銀幕市で大々的なプレゼント交換会が行われていた時期である。
その日、リャナは銀幕ベイサイドホテルの厨房にいた。
正確には、厨房に設置されている冷凍庫の前に。
繁忙期のこととて、例によって厨房は戦場であった。だが、シェフたちはムービースターの出入りに慣れているし、リャナは可愛い妖精である。そこにいるだけで心がなごむ。

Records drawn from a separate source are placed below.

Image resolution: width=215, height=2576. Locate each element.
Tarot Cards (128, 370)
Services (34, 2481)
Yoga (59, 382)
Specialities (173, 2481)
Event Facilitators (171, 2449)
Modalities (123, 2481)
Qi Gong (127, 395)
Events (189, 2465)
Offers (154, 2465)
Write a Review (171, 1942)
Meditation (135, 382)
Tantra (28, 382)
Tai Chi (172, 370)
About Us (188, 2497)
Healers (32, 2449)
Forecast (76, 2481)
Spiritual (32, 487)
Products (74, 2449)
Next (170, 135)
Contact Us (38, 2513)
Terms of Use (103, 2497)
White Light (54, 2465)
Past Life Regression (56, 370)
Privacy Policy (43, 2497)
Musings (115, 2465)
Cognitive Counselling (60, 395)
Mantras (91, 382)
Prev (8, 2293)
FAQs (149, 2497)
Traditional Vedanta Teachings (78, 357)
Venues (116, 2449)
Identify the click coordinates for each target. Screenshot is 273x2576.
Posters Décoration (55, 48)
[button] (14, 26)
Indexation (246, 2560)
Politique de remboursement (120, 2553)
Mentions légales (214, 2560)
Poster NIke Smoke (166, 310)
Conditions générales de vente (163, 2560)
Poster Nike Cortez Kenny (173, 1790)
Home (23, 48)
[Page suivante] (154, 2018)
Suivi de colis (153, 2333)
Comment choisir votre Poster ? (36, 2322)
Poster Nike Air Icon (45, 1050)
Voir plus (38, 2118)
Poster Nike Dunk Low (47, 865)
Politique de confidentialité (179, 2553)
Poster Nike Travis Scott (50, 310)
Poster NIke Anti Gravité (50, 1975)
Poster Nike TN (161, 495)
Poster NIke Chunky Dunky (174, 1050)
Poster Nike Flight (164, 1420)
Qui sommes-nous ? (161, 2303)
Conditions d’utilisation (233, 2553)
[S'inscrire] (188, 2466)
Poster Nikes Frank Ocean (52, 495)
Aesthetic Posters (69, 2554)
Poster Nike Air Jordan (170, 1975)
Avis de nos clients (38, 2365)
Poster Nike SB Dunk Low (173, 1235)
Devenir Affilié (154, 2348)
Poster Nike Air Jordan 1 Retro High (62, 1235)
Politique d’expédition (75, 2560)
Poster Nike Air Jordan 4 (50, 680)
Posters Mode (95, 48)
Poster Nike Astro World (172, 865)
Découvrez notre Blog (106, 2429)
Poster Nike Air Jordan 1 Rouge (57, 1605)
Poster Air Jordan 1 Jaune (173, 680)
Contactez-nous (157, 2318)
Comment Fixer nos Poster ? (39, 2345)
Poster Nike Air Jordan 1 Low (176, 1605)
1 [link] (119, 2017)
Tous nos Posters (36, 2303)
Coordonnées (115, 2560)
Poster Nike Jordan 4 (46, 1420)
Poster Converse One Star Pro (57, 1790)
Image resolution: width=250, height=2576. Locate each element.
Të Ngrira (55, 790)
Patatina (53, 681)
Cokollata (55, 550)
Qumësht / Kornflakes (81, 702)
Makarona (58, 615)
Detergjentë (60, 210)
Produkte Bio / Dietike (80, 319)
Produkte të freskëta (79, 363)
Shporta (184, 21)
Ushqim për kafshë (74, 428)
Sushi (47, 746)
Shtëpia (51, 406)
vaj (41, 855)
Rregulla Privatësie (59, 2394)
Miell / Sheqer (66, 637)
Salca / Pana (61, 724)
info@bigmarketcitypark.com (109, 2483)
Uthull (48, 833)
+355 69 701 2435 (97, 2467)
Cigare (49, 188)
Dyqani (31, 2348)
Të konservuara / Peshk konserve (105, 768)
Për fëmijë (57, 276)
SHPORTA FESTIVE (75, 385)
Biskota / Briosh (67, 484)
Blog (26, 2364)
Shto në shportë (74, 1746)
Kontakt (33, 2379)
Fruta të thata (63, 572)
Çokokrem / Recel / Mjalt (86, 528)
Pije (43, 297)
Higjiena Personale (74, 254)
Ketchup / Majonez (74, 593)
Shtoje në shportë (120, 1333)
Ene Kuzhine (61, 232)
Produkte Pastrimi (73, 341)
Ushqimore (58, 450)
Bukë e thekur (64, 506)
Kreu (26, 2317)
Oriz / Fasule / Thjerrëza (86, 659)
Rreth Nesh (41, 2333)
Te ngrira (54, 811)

リャナがよくここにくるのは、知己に会うためだとわかってもいたので、微笑ましくスルーするのもいつものことだった。
「ゆきだるまさんこんにちはー!」
「こんにちは」
「さむいねー。そと、ゆきふってるよ」
「ぼくは寒くても雪でも平気だけど。……そっか。じゃあ今日は、外もこの中と変わらないんだ」
そう、ベイサイドホテルの冷凍庫には、ムービースターの小さな雪だるまがいたのだ(註:『クリスマスツリーの森』のスノウマンとは別キャラ)。
この雪だるまは、ある日いきなり冷凍庫を開けたら隅っこに出現していたそうな。第一発見者のシェフは腰を抜かしつつ総料理長に報告したのだが、結局、小さいので場所を取らない・無害・物静か・追い出したら溶けてしまうからかわいそう、などの理由により、冷凍庫の主(?)として黙認されているのだ。

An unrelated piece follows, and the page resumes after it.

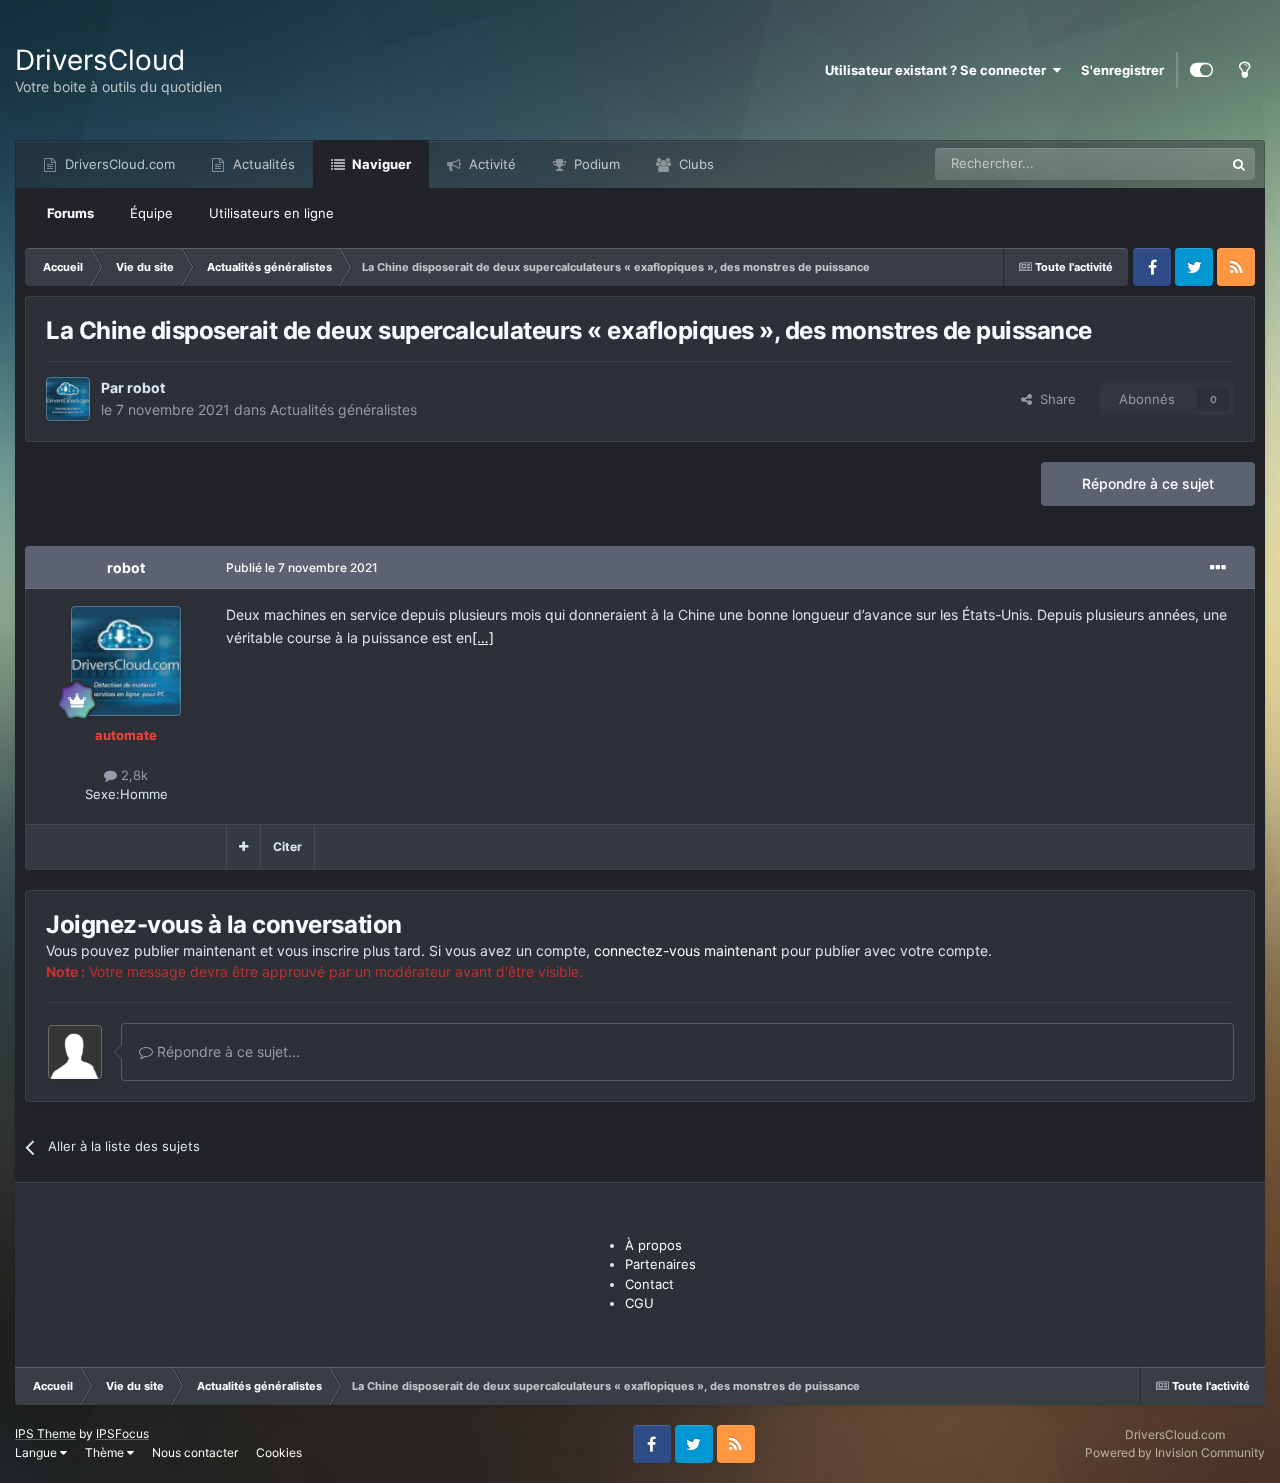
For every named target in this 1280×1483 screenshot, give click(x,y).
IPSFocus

妖精と雪だるまが、ずれているようないないような、本日の天候から始まる世間話を、いつものように交わしていたとき。
厨房の窓が開き、雪まじりの風が吹き込んだ。
ひらりと現れた、赤い衣装の男。背には大きな袋――どうみても、 サ ン タ ク ロ ー ス なのだが、今日このファッションに身を包んでいる人物ほど、ムービースターなのか一般人のコスプレなのか、それとももしかして 本 物 なのかが判然としない存在もなかろうと思われる。
「……あの。失礼ですが、あなたはその……?」
さすがに不審人物をスルーするわけにはいかない厨房スタッフが、おずおずと声を掛ける。ちなみにここは高層階ゆえ、こんな登場は、普通の人間ならやんないわけだが。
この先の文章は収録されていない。